Reproduce the items below, swapping each occurrence of "Screen dimensions" for "Display size" and leaving everything else unchanged.

**Records supplied**.

____

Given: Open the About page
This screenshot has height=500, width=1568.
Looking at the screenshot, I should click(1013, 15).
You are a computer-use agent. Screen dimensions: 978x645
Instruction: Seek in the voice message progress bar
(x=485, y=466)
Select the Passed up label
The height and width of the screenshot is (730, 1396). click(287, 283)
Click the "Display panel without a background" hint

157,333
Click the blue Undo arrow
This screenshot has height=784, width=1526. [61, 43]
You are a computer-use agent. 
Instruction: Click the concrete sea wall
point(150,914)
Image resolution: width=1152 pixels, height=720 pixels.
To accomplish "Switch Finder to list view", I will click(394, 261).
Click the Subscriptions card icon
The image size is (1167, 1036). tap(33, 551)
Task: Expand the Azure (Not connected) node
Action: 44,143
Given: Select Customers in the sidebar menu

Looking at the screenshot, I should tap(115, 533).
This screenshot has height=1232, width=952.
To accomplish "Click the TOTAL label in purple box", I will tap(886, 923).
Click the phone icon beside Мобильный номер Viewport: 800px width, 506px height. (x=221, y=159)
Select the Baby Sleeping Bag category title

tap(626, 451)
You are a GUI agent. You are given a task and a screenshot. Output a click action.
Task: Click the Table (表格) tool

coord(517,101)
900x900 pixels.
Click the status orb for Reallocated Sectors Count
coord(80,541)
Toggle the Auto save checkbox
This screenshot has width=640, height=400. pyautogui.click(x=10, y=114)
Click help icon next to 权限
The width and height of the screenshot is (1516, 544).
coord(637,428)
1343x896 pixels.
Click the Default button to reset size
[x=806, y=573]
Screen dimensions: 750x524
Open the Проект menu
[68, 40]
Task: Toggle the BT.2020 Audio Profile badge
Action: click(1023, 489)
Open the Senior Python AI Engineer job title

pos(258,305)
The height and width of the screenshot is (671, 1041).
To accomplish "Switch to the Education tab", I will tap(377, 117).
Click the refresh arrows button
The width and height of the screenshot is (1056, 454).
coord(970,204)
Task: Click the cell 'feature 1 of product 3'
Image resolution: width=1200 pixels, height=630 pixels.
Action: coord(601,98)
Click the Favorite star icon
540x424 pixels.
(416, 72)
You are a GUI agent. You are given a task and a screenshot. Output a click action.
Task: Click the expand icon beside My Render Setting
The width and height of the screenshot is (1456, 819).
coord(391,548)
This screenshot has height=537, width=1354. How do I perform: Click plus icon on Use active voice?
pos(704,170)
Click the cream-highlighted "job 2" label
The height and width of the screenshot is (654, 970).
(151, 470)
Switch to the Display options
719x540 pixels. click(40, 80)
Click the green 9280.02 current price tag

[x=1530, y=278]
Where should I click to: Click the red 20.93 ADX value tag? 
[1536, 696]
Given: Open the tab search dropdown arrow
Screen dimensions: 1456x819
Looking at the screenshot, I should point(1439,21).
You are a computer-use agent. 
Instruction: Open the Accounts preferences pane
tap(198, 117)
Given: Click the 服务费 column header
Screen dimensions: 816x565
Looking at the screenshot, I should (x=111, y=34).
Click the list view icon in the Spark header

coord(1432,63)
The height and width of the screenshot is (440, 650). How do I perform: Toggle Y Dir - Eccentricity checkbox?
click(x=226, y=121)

____

**Solved exercise**.
Given: Open the About page
This screenshot has height=500, width=1568.
Looking at the screenshot, I should click(1013, 15).
You are a computer-use agent. Display size: 978x645
Instruction: Seek in the voice message progress bar
(x=485, y=466)
Select the Passed up label
The height and width of the screenshot is (730, 1396). click(287, 283)
Click the "Display panel without a background" hint

157,333
Click the blue Undo arrow
This screenshot has height=784, width=1526. [61, 43]
You are a computer-use agent. 
Instruction: Click the concrete sea wall
point(150,914)
Image resolution: width=1152 pixels, height=720 pixels.
To accomplish "Switch Finder to list view", I will click(394, 261).
Click the Subscriptions card icon
The image size is (1167, 1036). tap(33, 551)
Task: Expand the Azure (Not connected) node
Action: 44,143
Given: Select Customers in the sidebar menu

Looking at the screenshot, I should tap(115, 533).
This screenshot has height=1232, width=952.
To accomplish "Click the TOTAL label in purple box", I will tap(886, 923).
Click the phone icon beside Мобильный номер Viewport: 800px width, 506px height. (x=221, y=159)
Select the Baby Sleeping Bag category title

tap(626, 451)
You are a GUI agent. You are given a task and a screenshot. Output a click action.
Task: Click the Table (表格) tool

coord(517,101)
900x900 pixels.
Click the status orb for Reallocated Sectors Count
coord(80,541)
Toggle the Auto save checkbox
This screenshot has width=640, height=400. pyautogui.click(x=10, y=114)
Click help icon next to 权限
The width and height of the screenshot is (1516, 544).
coord(637,428)
1343x896 pixels.
Click the Default button to reset size
[x=806, y=573]
Display size: 750x524
Open the Проект menu
[68, 40]
Task: Toggle the BT.2020 Audio Profile badge
Action: click(1023, 489)
Open the Senior Python AI Engineer job title

pos(258,305)
The height and width of the screenshot is (671, 1041).
To accomplish "Switch to the Education tab", I will tap(377, 117).
Click the refresh arrows button
The width and height of the screenshot is (1056, 454).
coord(970,204)
Task: Click the cell 'feature 1 of product 3'
Image resolution: width=1200 pixels, height=630 pixels.
Action: coord(601,98)
Click the Favorite star icon
540x424 pixels.
(416, 72)
You are a GUI agent. You are given a task and a screenshot. Output a click action.
Task: Click the expand icon beside My Render Setting
The width and height of the screenshot is (1456, 819).
coord(391,548)
This screenshot has height=537, width=1354. How do I perform: Click plus icon on Use active voice?
pos(704,170)
Click the cream-highlighted "job 2" label
The height and width of the screenshot is (654, 970).
(151, 470)
Switch to the Display options
719x540 pixels. click(40, 80)
Click the green 9280.02 current price tag

[x=1530, y=278]
Where should I click to: Click the red 20.93 ADX value tag? 
[1536, 696]
Given: Open the tab search dropdown arrow
Display size: 1456x819
Looking at the screenshot, I should point(1439,21).
You are a computer-use agent. 
Instruction: Open the Accounts preferences pane
tap(198, 117)
Given: Click the 服务费 column header
Display size: 816x565
Looking at the screenshot, I should (x=111, y=34).
Click the list view icon in the Spark header

coord(1432,63)
The height and width of the screenshot is (440, 650). How do I perform: Toggle Y Dir - Eccentricity checkbox?
click(x=226, y=121)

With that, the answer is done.